We have developed a simple, versatile and highly customizable package named, Lightweight Multigene/Multi-core Analyses in PAML (LMAP) that readily enables the employment of different codeml models of molecular adaptive evolution (SM, BM, BSM and CM) and makes possible the analyses of a large number of datasets. At minimum, two files with the appropriate identity are required within a single input directory: one for the MSA and the other for the phylogenetic tree. From this instant, LMAP automatically creates, organizes, executes and extracts all information from the codeml results. Thereon, the user is required to manipulate and organize (sorting, selecting, moving, etc.) possibly hundreds or thousands of rows (models results) of his/her dataset in order to accomplish the LRT estimations. Despite this mediation, the process is much simpler than if performed with often slow spreadsheets. Additionally, LMAP allows users to carry out phylogenetic tree labeling; as well as to monitor and control executing codeml tasks; re-run datasets which might not have correctly finished and last but not least, receive an email notification when results are ready. To our knowledge, currently there is no other software that combines in one all the described codeml models. LMAP has been developed as an open-source command-line and interactive package of tools, allowing its integration into more complex open-source bioinformatics pipelines.

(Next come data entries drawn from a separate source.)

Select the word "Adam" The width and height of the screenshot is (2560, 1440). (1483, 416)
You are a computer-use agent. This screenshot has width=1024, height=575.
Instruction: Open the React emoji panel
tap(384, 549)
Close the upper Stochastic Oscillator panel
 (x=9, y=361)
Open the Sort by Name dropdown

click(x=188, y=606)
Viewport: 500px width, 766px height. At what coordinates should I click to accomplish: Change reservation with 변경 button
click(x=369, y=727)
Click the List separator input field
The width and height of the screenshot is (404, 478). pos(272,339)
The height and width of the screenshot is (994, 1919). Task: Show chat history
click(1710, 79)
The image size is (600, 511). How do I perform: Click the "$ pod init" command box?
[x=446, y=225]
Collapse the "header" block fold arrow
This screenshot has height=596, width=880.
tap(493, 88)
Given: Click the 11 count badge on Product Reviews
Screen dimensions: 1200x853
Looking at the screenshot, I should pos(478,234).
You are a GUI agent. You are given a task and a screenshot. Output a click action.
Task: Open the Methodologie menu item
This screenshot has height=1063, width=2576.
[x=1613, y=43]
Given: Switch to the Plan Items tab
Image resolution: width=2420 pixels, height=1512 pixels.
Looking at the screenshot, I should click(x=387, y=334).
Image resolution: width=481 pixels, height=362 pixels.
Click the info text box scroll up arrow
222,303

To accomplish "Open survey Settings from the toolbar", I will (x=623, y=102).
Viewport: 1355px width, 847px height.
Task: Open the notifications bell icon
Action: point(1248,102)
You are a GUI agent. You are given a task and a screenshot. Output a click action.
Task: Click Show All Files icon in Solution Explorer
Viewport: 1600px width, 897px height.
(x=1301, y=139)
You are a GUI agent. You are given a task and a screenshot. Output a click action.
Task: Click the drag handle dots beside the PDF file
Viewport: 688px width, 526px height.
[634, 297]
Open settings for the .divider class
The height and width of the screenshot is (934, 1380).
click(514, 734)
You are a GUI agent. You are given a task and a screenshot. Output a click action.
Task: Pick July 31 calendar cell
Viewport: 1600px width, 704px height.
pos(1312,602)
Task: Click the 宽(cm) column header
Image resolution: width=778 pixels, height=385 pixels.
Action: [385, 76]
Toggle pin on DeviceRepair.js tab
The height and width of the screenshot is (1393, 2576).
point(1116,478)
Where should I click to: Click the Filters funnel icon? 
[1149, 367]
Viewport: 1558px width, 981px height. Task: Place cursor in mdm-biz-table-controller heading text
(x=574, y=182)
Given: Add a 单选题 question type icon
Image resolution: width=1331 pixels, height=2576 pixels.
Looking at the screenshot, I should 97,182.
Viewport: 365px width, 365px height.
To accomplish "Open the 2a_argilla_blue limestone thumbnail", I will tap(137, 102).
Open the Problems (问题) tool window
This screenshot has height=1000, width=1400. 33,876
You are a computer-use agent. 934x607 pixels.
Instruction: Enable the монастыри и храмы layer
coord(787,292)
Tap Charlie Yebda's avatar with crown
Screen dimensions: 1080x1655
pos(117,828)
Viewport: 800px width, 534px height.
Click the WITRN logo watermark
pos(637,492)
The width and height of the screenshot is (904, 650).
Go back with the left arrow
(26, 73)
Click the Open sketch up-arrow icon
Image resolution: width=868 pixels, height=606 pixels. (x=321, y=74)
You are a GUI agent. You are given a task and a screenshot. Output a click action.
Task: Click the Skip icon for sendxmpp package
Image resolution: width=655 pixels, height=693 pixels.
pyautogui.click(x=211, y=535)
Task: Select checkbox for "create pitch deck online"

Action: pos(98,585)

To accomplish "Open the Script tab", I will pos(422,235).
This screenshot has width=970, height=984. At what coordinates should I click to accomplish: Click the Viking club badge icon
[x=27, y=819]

Availability and requirements

Project Name: LMAP

Project Home Page: http://lmapaml.sourceforge.net/

Operating System: Linux/UNIX and MacOS

Programming Language: Perl

Other Requirements: codeml (PAML package version (minimum) 4.6), CPAN modules (IO::All, Email::MIME, Email::Sender, Sys::Info, Term::Readkey, Thread::Semaphore, Statistics::Distributions, Math::Cephes, Bio::TreeIO, File::Copy, File::Copy::Recursive), screen and sendmail UNIX command-line utilities.

License: GNU General Public License, version 3.0 (GPLv3)

Any restrictions to use by non-academics: no restrictions except the ones stated in GPLv3.

Installation

The LMAP package provides two additional applications to easily enable LMAP functionality and installation: (i) the install.pl to enable the installation of all CPAN modules and utilities and (ii) the configure.pl to enable the configuration of LMAP package. A manual with detailed instructions is included in the archive to allow LMAP user-friendly installation and application.